DATASET ENTRIES: Begin
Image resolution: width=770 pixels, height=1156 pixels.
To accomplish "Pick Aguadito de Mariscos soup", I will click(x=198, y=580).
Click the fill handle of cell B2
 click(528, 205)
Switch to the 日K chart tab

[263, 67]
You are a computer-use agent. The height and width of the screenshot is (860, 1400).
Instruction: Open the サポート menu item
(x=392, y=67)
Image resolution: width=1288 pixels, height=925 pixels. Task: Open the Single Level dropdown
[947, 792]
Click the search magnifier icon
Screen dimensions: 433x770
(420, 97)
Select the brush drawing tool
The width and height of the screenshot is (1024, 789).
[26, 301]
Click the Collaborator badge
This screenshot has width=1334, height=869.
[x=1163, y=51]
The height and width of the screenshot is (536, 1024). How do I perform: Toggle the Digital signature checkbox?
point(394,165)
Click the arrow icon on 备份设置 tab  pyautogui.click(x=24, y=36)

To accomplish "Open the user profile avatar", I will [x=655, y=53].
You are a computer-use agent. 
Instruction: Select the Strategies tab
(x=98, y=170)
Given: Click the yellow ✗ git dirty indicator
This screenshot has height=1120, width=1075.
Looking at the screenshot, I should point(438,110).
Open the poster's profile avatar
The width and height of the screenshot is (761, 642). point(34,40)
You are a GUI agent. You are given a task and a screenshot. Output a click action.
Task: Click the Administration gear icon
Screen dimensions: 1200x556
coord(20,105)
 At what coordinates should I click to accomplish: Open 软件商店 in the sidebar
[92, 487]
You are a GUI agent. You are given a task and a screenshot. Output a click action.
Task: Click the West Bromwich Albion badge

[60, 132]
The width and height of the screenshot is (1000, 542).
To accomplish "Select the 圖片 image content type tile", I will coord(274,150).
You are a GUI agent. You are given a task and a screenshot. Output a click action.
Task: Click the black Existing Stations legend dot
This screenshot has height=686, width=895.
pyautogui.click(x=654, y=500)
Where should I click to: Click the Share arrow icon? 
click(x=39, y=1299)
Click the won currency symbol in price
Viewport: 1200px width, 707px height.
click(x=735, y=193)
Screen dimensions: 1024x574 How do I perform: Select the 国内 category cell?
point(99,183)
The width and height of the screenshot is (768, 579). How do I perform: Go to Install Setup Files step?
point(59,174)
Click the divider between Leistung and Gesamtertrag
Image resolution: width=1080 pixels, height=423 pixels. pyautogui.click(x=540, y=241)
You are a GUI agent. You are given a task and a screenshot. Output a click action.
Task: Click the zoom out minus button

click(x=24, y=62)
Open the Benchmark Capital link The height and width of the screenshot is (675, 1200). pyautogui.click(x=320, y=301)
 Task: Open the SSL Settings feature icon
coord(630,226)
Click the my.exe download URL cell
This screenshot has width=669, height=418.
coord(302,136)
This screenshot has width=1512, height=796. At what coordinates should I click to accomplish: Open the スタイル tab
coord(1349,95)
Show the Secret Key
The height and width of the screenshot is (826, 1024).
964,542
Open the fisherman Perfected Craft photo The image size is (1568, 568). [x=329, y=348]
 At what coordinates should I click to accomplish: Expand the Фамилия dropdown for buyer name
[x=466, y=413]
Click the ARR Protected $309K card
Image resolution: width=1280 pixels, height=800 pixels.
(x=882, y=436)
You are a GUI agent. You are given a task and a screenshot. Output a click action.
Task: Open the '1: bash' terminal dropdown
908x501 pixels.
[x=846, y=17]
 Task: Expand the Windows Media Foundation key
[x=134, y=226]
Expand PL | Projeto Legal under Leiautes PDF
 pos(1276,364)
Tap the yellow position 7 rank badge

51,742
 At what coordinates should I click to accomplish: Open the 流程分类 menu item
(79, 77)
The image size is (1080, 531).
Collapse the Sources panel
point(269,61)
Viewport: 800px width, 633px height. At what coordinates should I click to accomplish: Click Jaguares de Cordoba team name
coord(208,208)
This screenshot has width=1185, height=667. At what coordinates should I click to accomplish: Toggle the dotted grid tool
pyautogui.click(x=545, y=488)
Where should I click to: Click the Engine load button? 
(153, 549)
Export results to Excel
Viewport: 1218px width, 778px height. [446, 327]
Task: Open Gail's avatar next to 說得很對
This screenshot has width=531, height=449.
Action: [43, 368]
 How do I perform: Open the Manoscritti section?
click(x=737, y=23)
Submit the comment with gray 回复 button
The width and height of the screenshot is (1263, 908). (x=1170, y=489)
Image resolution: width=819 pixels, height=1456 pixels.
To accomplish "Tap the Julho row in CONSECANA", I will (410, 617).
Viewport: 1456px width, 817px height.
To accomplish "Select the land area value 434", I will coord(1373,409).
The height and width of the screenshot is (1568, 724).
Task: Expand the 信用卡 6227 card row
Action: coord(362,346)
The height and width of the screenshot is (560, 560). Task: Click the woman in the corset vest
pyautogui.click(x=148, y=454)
DATASET ENTRIES: End
Pick out, from the lines above, every one that contains the string "computer".

• _ANSWER SECTION_:
You are a computer-use agent. The height and width of the screenshot is (860, 1400).
You are a computer-use agent. 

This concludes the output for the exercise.